The single best prevention for all of the above is a strict quarantine protocol: run every new fish (including clownfishes) in a separate, bare quarantine tank for 4–6 weeks before introducing it to your display reef. This protects your existing animals and confirms the new fish is eating well.

How long does a Percula Clownfish live?

A healthy, well-maintained Percula Clownfish lives 10–15 years in captivity, with some long-term hobbyists reporting individuals beyond 20 years. Wild clownfishes are believed to live even longer within their permanent anemone hosts. Because most sold fish are captive-bred juveniles, you are typically getting the full lifespan ahead of you — unlike many wild-caught marine fish sold as adults.

Longevity comes down to the fundamentals: a stable, mature reef system, consistent water chemistry, a varied diet, and the social security of a bonded partner. Provide those and the Percula Clownfish will be one of the most reliable, rewarding long-term residents your reef can hold.
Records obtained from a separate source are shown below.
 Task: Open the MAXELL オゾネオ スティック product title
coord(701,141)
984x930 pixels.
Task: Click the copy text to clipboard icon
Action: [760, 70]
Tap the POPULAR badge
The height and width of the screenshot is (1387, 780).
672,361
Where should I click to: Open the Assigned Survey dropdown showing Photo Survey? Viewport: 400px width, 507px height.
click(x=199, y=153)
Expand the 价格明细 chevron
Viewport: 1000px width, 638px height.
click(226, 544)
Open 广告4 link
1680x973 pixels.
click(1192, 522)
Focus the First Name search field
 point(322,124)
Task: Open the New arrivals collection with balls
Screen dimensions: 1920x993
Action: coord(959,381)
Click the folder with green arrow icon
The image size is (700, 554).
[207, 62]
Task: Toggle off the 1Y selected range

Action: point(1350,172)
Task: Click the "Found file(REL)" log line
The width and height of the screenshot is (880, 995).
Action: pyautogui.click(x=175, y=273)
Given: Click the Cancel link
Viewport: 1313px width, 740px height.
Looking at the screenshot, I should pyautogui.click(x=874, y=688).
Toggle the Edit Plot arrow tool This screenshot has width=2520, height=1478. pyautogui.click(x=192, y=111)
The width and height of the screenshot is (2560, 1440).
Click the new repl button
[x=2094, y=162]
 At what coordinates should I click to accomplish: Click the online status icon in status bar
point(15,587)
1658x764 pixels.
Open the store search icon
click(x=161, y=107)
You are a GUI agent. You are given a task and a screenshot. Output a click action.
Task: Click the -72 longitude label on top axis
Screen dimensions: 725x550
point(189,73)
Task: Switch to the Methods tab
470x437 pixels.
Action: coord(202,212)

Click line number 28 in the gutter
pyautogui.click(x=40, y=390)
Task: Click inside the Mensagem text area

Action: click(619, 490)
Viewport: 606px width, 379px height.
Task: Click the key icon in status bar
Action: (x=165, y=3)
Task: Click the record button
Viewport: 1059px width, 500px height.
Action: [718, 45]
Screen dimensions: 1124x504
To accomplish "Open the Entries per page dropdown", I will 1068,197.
Frequently asked questions

What is the difference between a Percula and an Ocellaris Clownfish?

The two species are nearly identical in colour, but the Percula (Amphiprion percula) has thicker black borders outlining its white bars and fins, plus 10 dorsal spines vs 11 in Ocellaris. The Percula is also slightly smaller on average. Both are just as easy to keep — the distinction is mostly for collectors.

Does a Percula Clownfish need an anemone?

No — clownfish thrive in aquaria without an anemone host and will readily adopt a suitable coral (torch, hammer, bubble-tip) or even a powerhead outlet as a surrogate. An anemone is rewarding but adds significantly to tank complexity and is best left to experienced reef keepers.

Can I keep two Percula Clownfish together?

Yes. A bonded pair is the classic approach — one becomes female (dominant), the other remains male. Start with two juveniles of similar size, or buy a confirmed pair. Avoid adding a third clownfish to an established pair; the resident female will likely harass it relentlessly.

How aggressive is a Percula Clownfish?

Mild to moderate within its territory around its host anemone or adopted coral. It will bluster at fish that wander too close but rarely causes serious injury to unrelated species. The main aggression is pair-bonding — the female dominates the male and drives out rivals.

What you need to keep a percula clownfish

The baseline is a heated, filtered 75 L+ tank: a reliable heater to hold 24–27 °C (75–81 °F), a gentle filter that won't batter a percula clownfish in the current, and a tight-fitting lid. Cycle the tank fully before adding any fish.